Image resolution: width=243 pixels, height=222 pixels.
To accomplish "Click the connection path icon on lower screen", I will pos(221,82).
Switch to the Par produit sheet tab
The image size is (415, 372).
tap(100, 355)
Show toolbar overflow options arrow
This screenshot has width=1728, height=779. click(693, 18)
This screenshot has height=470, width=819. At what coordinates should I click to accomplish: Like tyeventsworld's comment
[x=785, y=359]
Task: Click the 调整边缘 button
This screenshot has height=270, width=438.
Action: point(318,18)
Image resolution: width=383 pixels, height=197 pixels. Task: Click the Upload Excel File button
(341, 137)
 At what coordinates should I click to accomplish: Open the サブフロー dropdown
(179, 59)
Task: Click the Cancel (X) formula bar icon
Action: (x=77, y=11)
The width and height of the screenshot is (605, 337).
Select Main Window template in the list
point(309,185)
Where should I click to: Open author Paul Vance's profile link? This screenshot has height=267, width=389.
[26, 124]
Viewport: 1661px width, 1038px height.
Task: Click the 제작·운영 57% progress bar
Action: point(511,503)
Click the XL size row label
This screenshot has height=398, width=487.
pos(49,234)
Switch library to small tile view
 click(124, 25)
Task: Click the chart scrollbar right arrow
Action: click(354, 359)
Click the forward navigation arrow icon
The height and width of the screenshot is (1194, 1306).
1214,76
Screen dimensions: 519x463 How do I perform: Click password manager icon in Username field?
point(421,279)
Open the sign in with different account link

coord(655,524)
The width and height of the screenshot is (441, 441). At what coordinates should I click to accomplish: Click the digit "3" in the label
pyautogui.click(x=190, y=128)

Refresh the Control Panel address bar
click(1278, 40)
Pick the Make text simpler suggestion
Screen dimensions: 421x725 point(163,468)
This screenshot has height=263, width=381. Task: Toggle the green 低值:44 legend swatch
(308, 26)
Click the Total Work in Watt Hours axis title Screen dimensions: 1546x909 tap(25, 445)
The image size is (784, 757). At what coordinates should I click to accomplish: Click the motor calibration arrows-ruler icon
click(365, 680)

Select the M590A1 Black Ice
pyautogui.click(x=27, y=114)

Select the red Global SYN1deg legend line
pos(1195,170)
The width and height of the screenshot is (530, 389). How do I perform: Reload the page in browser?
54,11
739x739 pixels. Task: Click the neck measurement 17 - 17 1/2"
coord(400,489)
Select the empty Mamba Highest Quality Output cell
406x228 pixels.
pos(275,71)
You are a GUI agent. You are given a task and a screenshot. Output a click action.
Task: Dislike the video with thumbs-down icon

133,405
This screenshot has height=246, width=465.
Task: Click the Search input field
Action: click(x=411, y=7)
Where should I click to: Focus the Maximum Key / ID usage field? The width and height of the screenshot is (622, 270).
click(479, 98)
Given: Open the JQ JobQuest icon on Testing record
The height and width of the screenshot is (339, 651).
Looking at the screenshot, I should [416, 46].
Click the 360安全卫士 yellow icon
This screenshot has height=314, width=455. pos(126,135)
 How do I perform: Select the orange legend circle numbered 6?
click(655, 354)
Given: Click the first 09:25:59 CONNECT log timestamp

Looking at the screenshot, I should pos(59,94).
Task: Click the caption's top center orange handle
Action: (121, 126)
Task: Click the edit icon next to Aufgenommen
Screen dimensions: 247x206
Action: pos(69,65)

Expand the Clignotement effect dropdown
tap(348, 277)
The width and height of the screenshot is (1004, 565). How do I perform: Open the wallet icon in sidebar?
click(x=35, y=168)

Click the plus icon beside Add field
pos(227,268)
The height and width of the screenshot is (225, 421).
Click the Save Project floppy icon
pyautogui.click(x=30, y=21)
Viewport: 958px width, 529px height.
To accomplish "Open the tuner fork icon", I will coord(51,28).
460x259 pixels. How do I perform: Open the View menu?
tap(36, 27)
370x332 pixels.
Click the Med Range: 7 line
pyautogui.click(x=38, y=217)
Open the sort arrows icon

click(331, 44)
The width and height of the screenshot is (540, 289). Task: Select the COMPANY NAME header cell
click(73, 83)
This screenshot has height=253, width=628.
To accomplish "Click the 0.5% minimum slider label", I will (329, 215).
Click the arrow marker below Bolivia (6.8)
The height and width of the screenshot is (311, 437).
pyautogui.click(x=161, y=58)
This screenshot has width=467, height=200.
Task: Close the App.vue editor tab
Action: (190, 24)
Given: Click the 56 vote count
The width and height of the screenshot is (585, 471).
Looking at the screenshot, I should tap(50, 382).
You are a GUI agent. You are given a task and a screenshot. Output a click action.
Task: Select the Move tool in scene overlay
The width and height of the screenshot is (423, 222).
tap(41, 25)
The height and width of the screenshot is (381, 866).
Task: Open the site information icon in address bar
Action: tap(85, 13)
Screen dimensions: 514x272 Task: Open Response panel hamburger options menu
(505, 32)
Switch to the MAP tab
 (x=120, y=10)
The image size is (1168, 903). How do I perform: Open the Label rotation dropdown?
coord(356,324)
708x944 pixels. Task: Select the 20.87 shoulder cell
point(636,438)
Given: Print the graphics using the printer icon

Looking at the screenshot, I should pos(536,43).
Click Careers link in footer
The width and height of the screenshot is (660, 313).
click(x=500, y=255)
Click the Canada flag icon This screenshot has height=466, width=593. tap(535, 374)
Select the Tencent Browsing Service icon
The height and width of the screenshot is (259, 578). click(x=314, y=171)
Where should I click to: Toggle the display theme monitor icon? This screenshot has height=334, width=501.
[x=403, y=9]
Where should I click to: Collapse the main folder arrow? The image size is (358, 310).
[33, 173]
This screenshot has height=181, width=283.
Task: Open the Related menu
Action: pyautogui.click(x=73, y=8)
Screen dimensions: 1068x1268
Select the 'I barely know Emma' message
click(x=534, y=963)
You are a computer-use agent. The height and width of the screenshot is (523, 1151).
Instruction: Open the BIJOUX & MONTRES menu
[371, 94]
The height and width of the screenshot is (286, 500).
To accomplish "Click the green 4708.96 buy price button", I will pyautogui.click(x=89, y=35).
# # # # # # #
From the lines above, copy those that contain the word "will".

### Output of the exercise
To accomplish "Click the connection path icon on lower screen", I will pos(221,82).
To accomplish "Open the tuner fork icon", I will coord(51,28).
To accomplish "Click the 0.5% minimum slider label", I will (329, 215).
To accomplish "Click the green 4708.96 buy price button", I will pyautogui.click(x=89, y=35).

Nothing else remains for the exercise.